> [Extrait fourni]
La maison de Marthe et Marie, un cocon jusqu’au un an de bébé
À Strasbourg, Lille, Paris, Lyon et Nantes, La Maison de Marthe et Marie accueille mamans ou femmes enceintes en difficulté, jusqu’au un an de bébé. Une colocation solidaire, grâce à un accompagnement de bénévoles qui vivent sous le même toit. Rencontre à Neudorf où la cohabitation n’est pas toujours facile mais où les colocataires vivent comme un tremplin et avec gratitude ce temps suspendu.
À la rue, seule avec son bébé, à appeler chaque soir le 115 pour trouver un toit pour la nuit. Marina * , 26 ans, l’a vécu. Sharon, 27 ans, tombe enceinte dans un mariage compliqué juste après avoir quitté l’Algérie. Que faire ? Fuir ? Rentrer ? « C’était impossible de revenir chez moi, je préférais être seule que de me retrouver confrontée aux problèmes de mentalités là-bas si je quittais mon mari. »
L’assistante sociale de Marina et la sage-femme de Sharon leur parlent alors de la Maison de Marthe et Marie. Une association qui accueille les femmes enceintes ou les jeunes mamans, jusqu’au un an de bébé. Sous certaines conditions bien sûr. « Il faut que ce soit son premier enfant, que la maman ou la future maman ait une vraie motivation à intégrer une collocation solidaire avec un règlement intérieur, une vraie envie d’avancer pour trouver un travail, un relogement, un moyen de garde, précise Clémence, directrice de l’antenne strasbourgeoise. Il faut également qu’elles aient une aide, car nous leur demandons un loyer de 310€, et elles ne doivent pas avoir d’addiction. »

> [Entrées pour repérer des mots et des éléments]

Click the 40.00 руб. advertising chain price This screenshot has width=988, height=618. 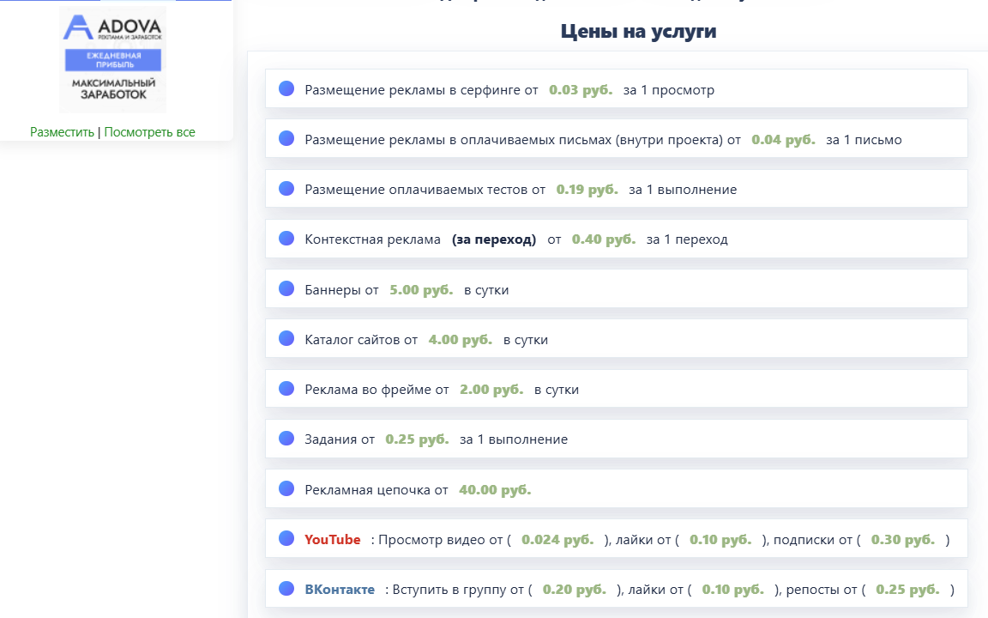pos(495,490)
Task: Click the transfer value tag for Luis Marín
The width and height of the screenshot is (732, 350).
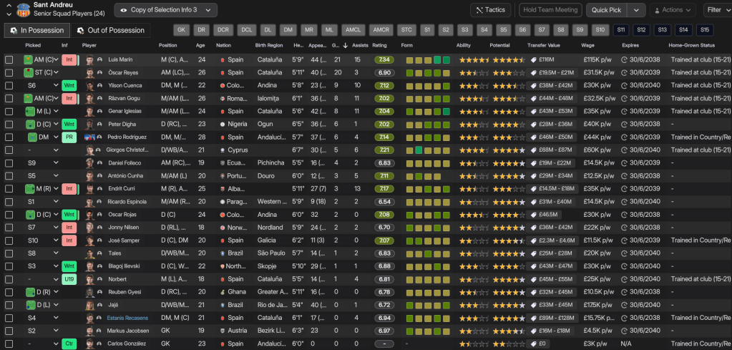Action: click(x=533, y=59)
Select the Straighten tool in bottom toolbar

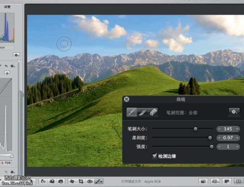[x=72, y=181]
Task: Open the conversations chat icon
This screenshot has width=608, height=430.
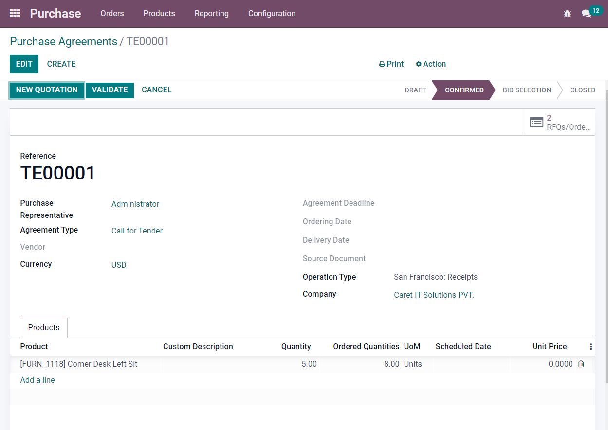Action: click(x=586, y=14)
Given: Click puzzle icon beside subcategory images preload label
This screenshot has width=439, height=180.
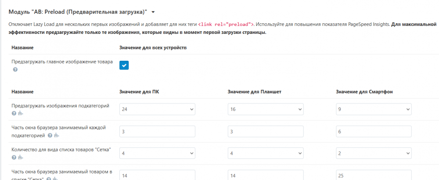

> [Consigne] Citez toutes les villes où, selon l'extrait fourni, La Maison de Marthe et Marie accueille des mamans ou des femmes enceintes en difficulté.

> [Corrigé] Strasbourg, Lille, Paris, Lyon et Nantes.